Eddie Izzard: the Remix, review

Posted by Valentine Belue on Sunday, May 26, 2024

While everyone expects grizzled rock stars to belt out their greatest hits, far fewer demand that their favourite comedians revisit old material. After all, what’s a punchline without its element of surprise? But Eddie Izzard – who has spent years translating and performing routines in French, German, Arabic and other languages – rarely ducks a challenge. For this latest (and indeed, if a campaign to become the next Labour MP for Brighton Pavilion is successful, last) stand-up tour, Izzard is revisiting almost four decades of rich, whimsical storytelling comedy.

Much has changed since the 1990s pinnacle of Izzard’s stand-up career, a period from which the majority of the evening’s material is drawn – not least the comedian’s adoption of female pronouns. Where once she attracted taunts and even physical scuffles for being transgender, these days she preaches tolerance and egalitarianism and receives a huge outpouring of love from her fans in return.

Amusingly, if less significantly, the recurring mime of languidly smoking that Izzard would often use to punctuate a moment of casual indifference, or convey a certain sexy sophisticated Europeanness, has been replaced with anxious, urgent, shallow drags on an invisible vape.

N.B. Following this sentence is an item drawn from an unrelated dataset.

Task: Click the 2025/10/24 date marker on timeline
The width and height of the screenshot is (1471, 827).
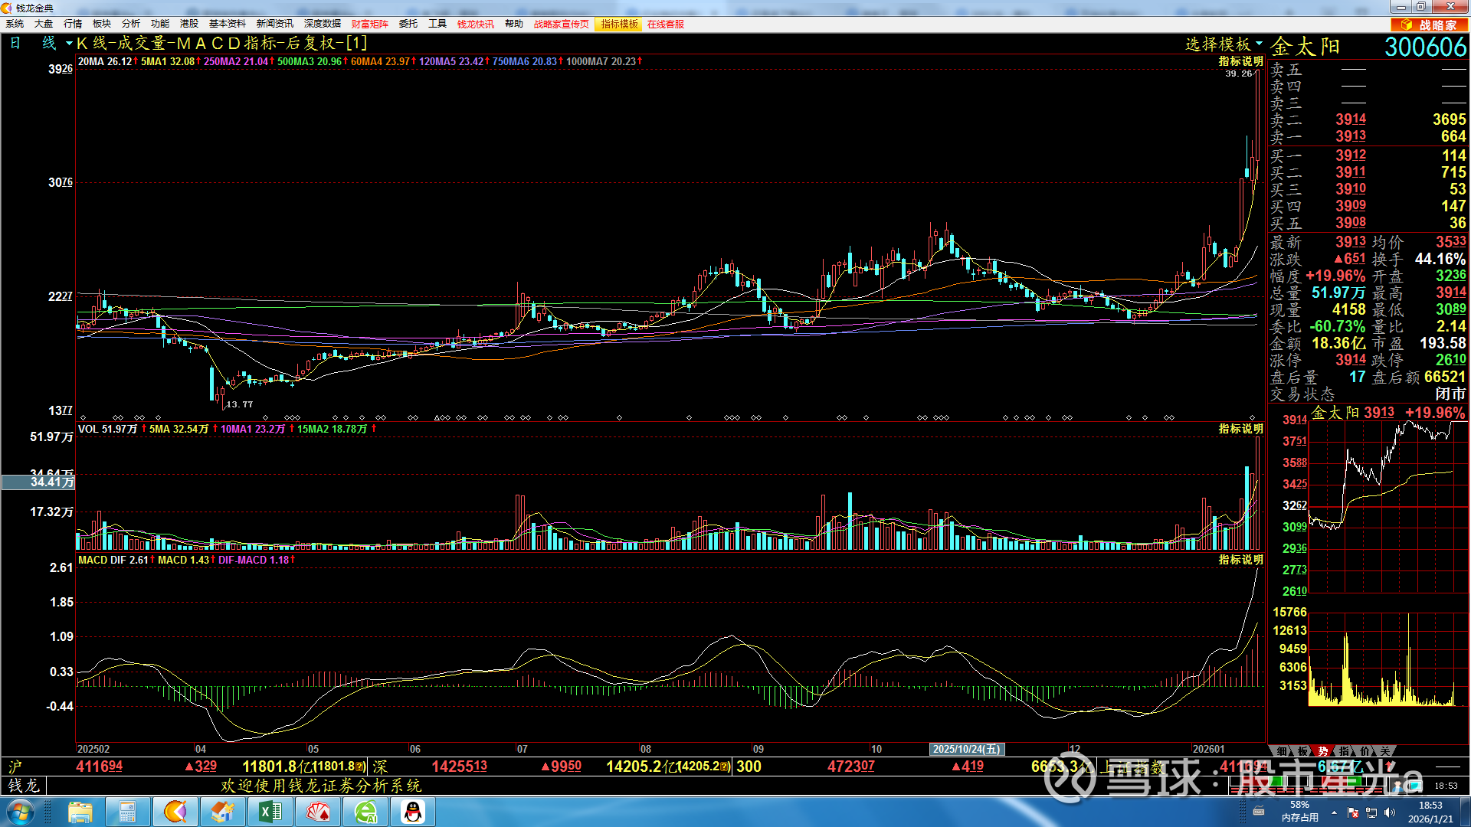Action: pos(966,749)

The show’s title, The Remix, is apt. Izzard, who is dyslexic, has never written material down: even routines that featured on recorded shows and subsequently became regarded as canonical (such as one riff on beekeeping; or another that imagines Noah as played by Sean Connery) were always in flux, different at every telling. So despite the evening’s countless crowd-pleasing nods to familiar lines and characters, it’s quite thrilling to see how gung-ho Izzard is about applying fresh gloss to the tried-and-tested gold, or beating it into an entirely new form altogether.